══ DATA EXCERPTS ══

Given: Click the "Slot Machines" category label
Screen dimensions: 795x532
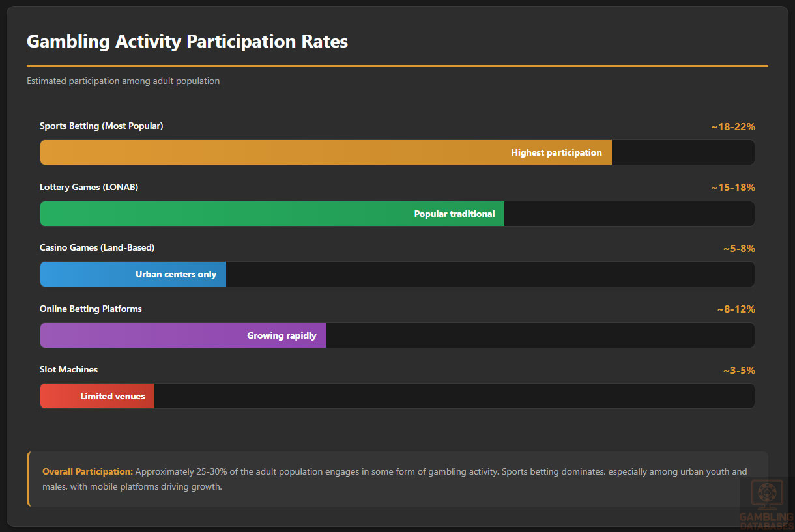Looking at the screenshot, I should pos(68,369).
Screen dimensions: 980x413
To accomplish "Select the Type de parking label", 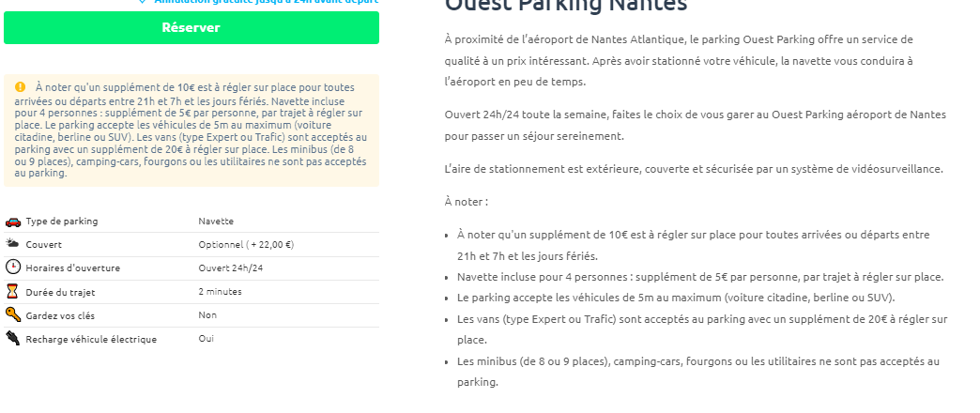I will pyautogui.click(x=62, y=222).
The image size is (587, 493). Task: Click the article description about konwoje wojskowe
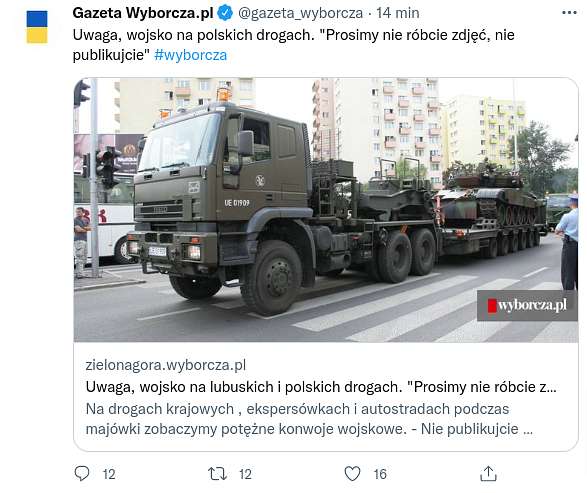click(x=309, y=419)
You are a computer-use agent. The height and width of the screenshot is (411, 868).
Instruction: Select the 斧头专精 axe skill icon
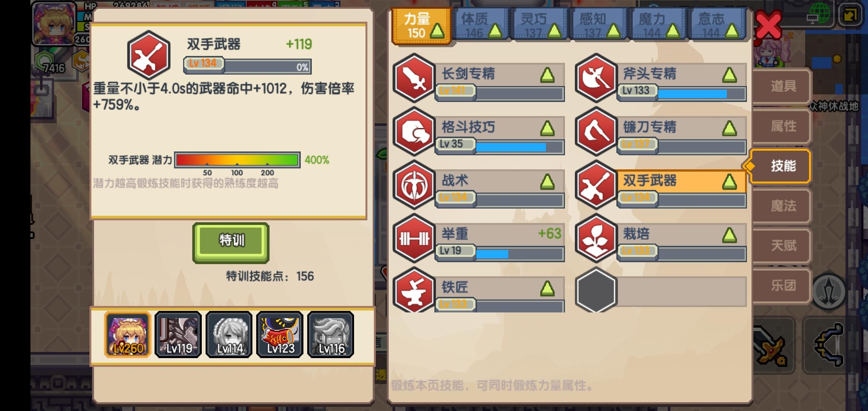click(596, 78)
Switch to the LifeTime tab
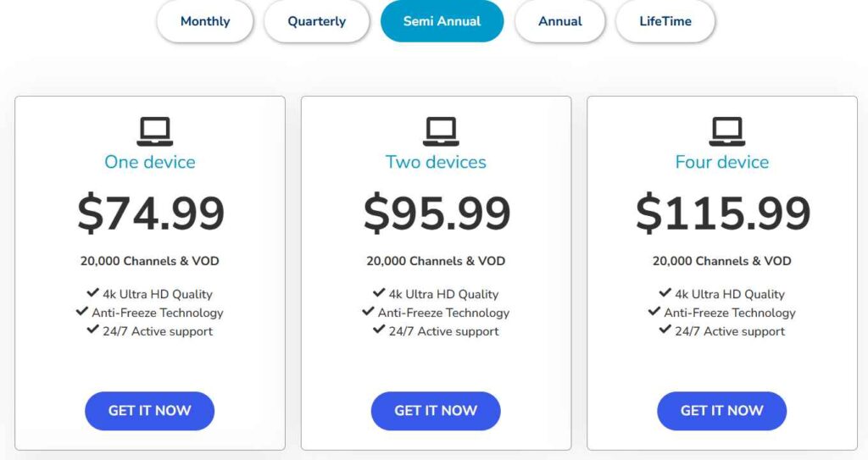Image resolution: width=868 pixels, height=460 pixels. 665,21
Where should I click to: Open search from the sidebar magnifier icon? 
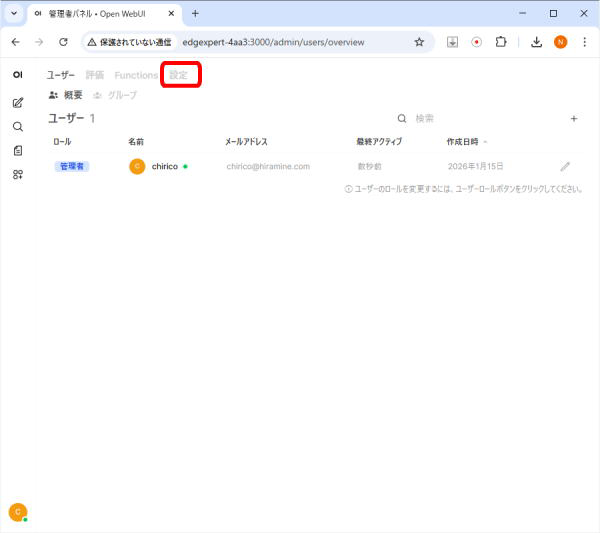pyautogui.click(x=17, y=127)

═══
══ DATA EXCERPTS ══

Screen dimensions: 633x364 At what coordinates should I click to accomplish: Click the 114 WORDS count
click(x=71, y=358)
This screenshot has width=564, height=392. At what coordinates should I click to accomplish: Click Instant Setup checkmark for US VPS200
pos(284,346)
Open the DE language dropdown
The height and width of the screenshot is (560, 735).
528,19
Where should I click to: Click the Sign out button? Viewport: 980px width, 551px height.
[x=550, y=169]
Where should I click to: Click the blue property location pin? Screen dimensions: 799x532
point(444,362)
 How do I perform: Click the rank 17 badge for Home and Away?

═══

In the entries above, please find the line with "Screen dimensions: 633x364" and the line with "Open the DE language dropdown", then write out exactly those two lines and every line between them, and nothing more.

## WRITTEN ANSWER
Screen dimensions: 633x364 At what coordinates should I click to accomplish: Click the 114 WORDS count
click(x=71, y=358)
This screenshot has width=564, height=392. At what coordinates should I click to accomplish: Click Instant Setup checkmark for US VPS200
pos(284,346)
Open the DE language dropdown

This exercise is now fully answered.